Diese Bindung scheint in Endingen und Bötzingen ein wenig verloren gegangen zu sein. So paradox das klingen mag: Die niedrigen Zuschauerzahlen, die gerade in Bötzingen manchmal unter die Hundertermarke absacken, sind der Fluch des eigenen Erfolgs. Wer dauerhaft in der Verbandsliga bestehen will, benötigt auswärtiges Personal, vornehmlich aus der Studentenstadt Freiburg. Diese oftmals gut ausgebildeten Spieler sind vor Ort unbeschriebene Blätter – und damit erst mal uninteressant. Hinzu kommt die hohe Sättigung mit Fußballkost durch die Dauerberieselung im Fernsehen und das abnehmende ehrenamtliche Engagement in den Vereinen. „Was auf dem Fußballplatz im Dorf abgeht, interessiert heute die Wenigsten“, hat Jens Scheuer erkannt.

Wäre es deshalb nicht an der Zeit für einen sportlichen Zusammenschluss der besten Kräfte am Kaiserstuhl, um das Interesse wiederzubeleben? Jens Scheuer ist vor über zehn Jahren schon mal der Gedanke einer SG Kaiserstuhl gekommen.
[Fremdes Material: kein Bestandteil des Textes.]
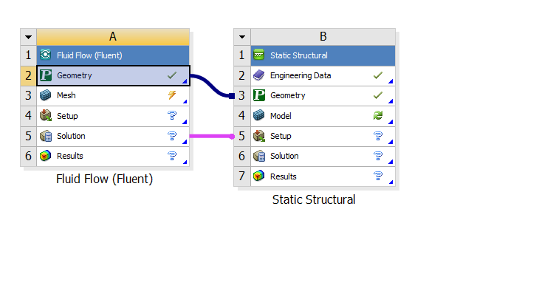Open system A dropdown arrow menu
This screenshot has height=288, width=553.
click(x=29, y=37)
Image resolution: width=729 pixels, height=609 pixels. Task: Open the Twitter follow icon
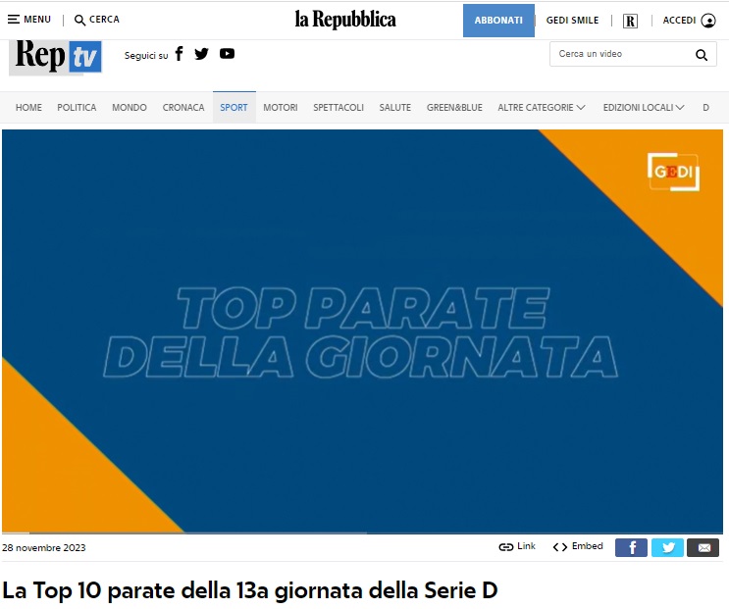point(201,54)
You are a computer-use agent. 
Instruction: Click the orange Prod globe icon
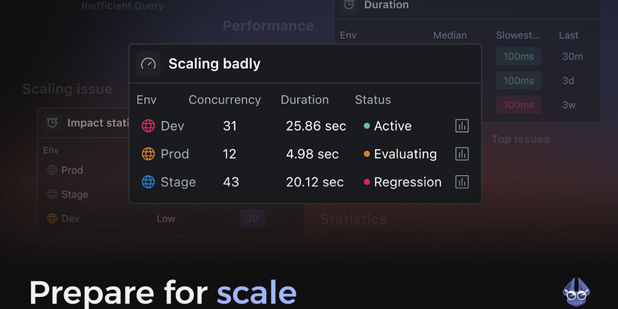pos(148,154)
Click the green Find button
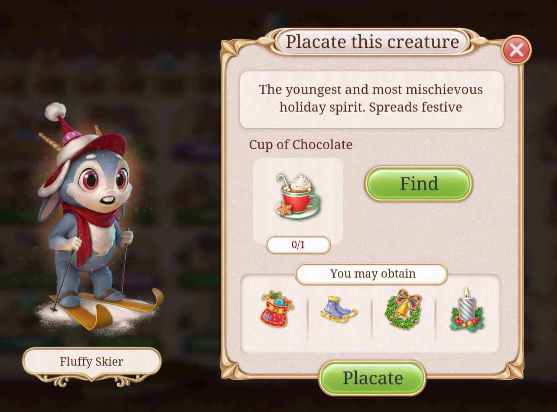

Doch die Realität hat ihn schnell eingeholt. „Da ist zu viel festgefahren, jeder wurschtelt vor sich hin“, musste Scheuer feststellen. Karsten Bickel hat Verständnis für den Wunsch nach sportlicher Eigenständigkeit: „Der eigene Stolz der Vereine ist zu groß. Das ist auch richtig so.“ Immerhin stemmt Bahlingen die Oberliga nun schon seit acht Jahren weitgehend problemlos aus eigenen Mitteln.

Auch Axel Siefert schließt eine Spielgemeinschaft aus, „weil es kaum einen in den Vereinen gibt, der das befürwortet.“ Allerdings stimmt er mit Scheuer überein, dass dieser Ansatz im Jugendbereich sinnvoll wäre. Aus einer SG, die bei A- und B-Junioren auf Verbandsebene spielt, ließe sich mehr Nachwuchs für die eigenen ersten Mannschaften rekrutieren – und damit das Wir-Gefühl stärken.

Bei den Gegnern des Wochenendes ist die aktuelle Lage grundverschieden: Für Bötzingen, derzeit auf Tabellenplatz sieben, stellt das Pokalfinale am 14. Mai den Ligaalltag in den Schatten. Endingen schielt als Vierter, einen Zähler hinter dem Zweiten Offenburger FV, noch auf die Teilnahme an der Aufstiegsrunde zur Oberliga. „Natürlich haben wir die im Blick“, bestätigt Siefert. Rauf in die Oberliga und dann gegen Bahlingen – dieses Derby würde Siefert ziemlich gefallen.